Coe sees the public in three camps – the enthusiasts, those who see the benefits and so engage grudgingly, and those for whom it’s too much effort. “People have a lot to think about these days,” he says gently. “This is an added thing, and it isn’t high on their priority list.”
Fisher is completely convinced anaerobic digestion is the future, both environmentally and financially. “You can’t be green and bleed red… the council are not paying a premium, we had to be cheaper than landfill,” he says.
Abigail Dougherty
Alzbeta Bouskova pours out some finished product.
He shrugs off any critics, such as Waste Management chemical engineer Timothy Brake who told BusinessDesk earlier this year it was “subsidised greenwashing”, which gently amused Coe and annoyed Fisher.
Fisher says, “I know Tim, I know Tim very well… They are upset they didn’t do this first.”
Brake’s argument was that food “rots away to nothing” in landfill, and when the methane it releases is captured, it generates sustainable electricity, while the food scraps programme generates carbon emissions through the transport of waste. “Our grandchildren will not thank us,” Brake said. “It just doesn’t matter.” He was even less impressed by composting programmes.
Maria Gutierrez-Gines, who leads the biowaste team at the Crown Research Institute ESR says anaerobic digestion isn’t new – sewage works have used it to treat their brown water for years and, overseas, it’s also been used to deal with animal manure.
In broad terms, she says, there are three ways to deal with food waste: landfill may give you some recoverable methane, but that’s it; composting offers a good end product, but up to half of the matter can be lost by respiration, so anaerobic digestion is the most efficient technique.
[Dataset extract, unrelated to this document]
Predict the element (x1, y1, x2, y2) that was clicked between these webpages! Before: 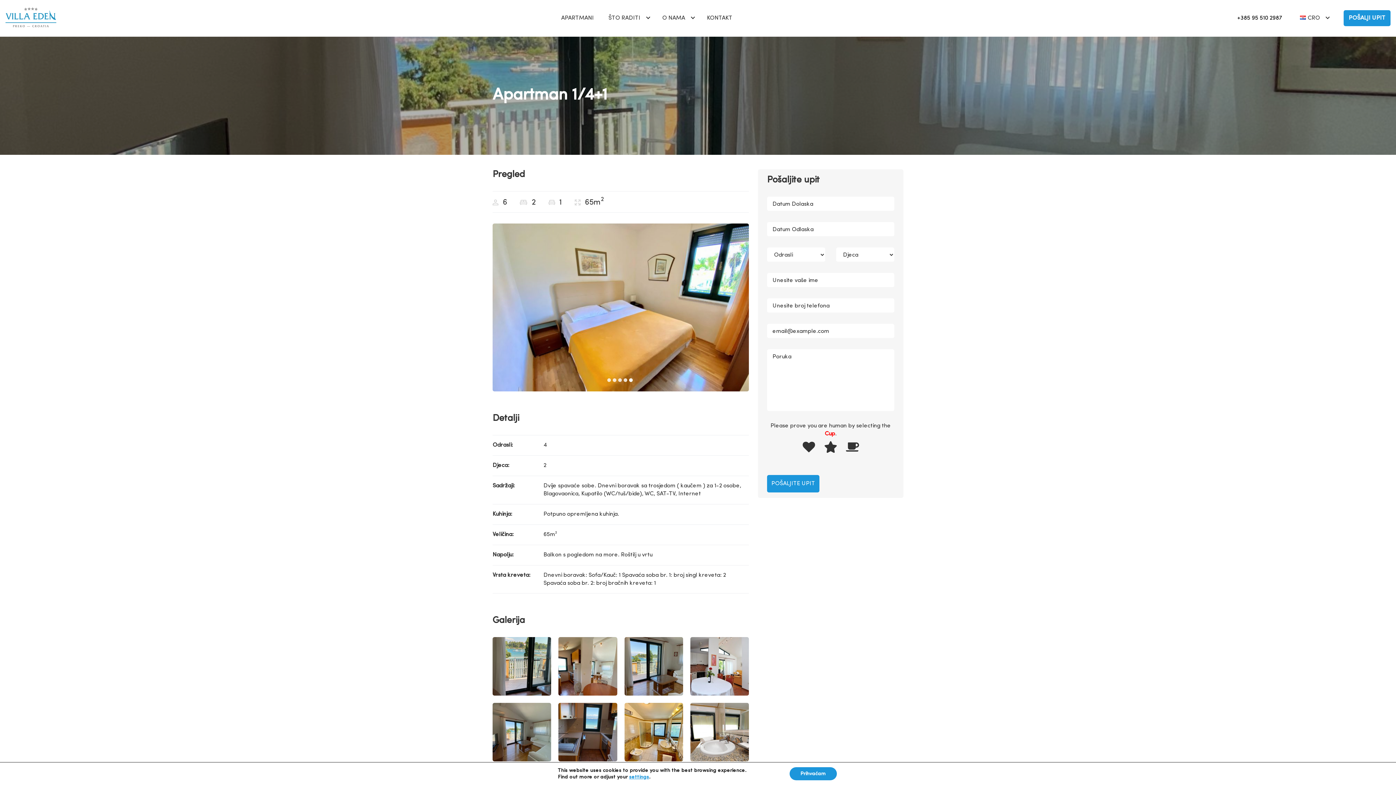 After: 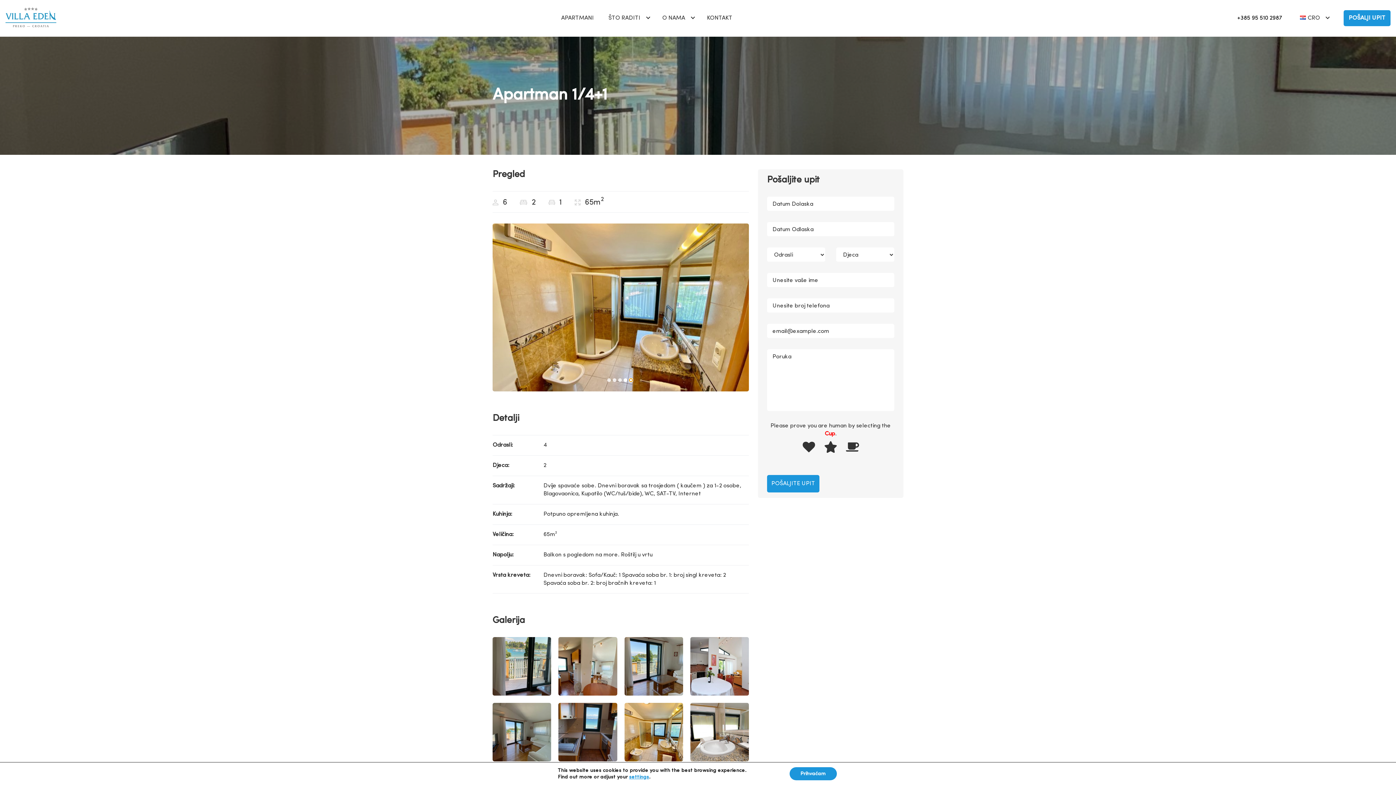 Action: bbox: (629, 378, 632, 382) label: 5 of 5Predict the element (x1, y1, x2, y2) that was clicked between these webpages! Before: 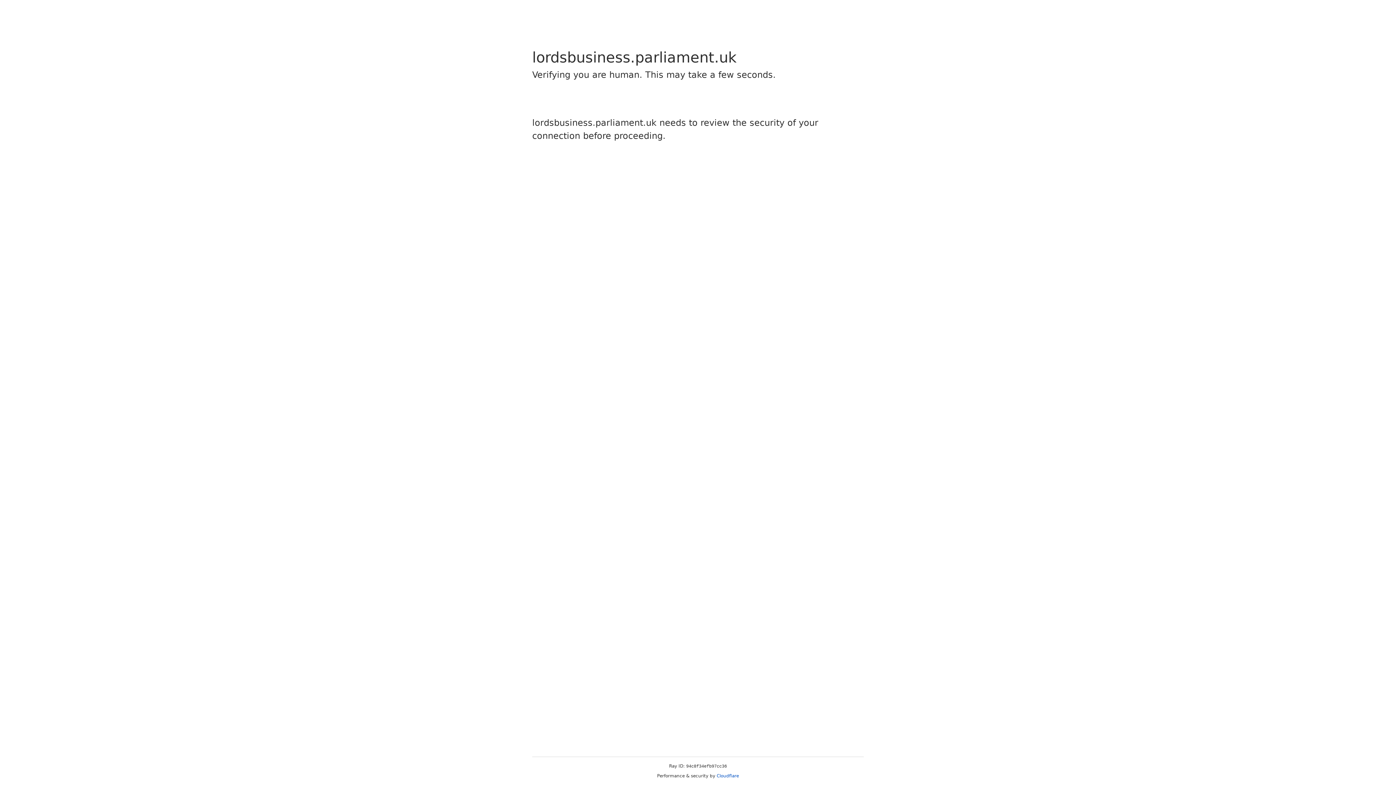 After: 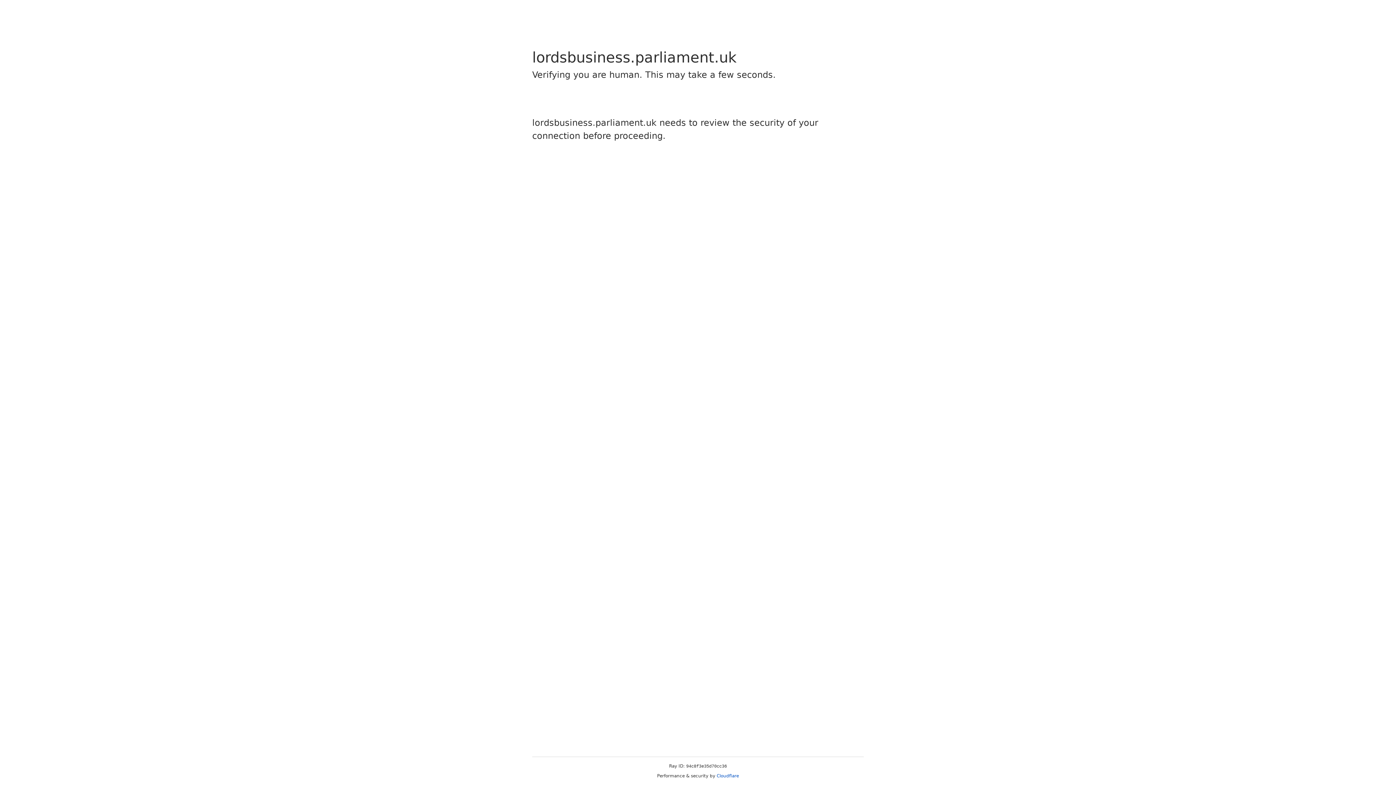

But there’s a caveat: she’s concerned about the miles the food travels, and says those transport emissions may change the equation substantially.
It explains why Fisher is so particular about using trucks that would otherwise be travelling empty.
A heady bouquet
Abigail Dougherty
The final step: fertiliser being spread on a neighbouring farm.
The finished product sits in giant inflatable tanks, like those jumping pillows at campgrounds, where it is tapped off into waiting tankers. Fourteen local farms take the fertiliser, and one around the corner has just received a delivery, where, as our final, satisfying act, we watch a contractor spraying it across a paddock.
Just before we depart, Bouskova taps off a jerrycan of the final product for me to take home. Fisher reckons it will be dynamite on my struggling back lawn. As a test, I decant some on to my garden beds. It’s impossible, of course, to know whether a few molecules of my kumara peel have thus made the entire 555 kilometre roundtrip, but I’d like to think so.
After I’ve carefully poured the sludge on the fruit trees and the clivias, I go inside to find my partner has examined the underwear of both younger children, assuming from the odour that one has soiled themselves.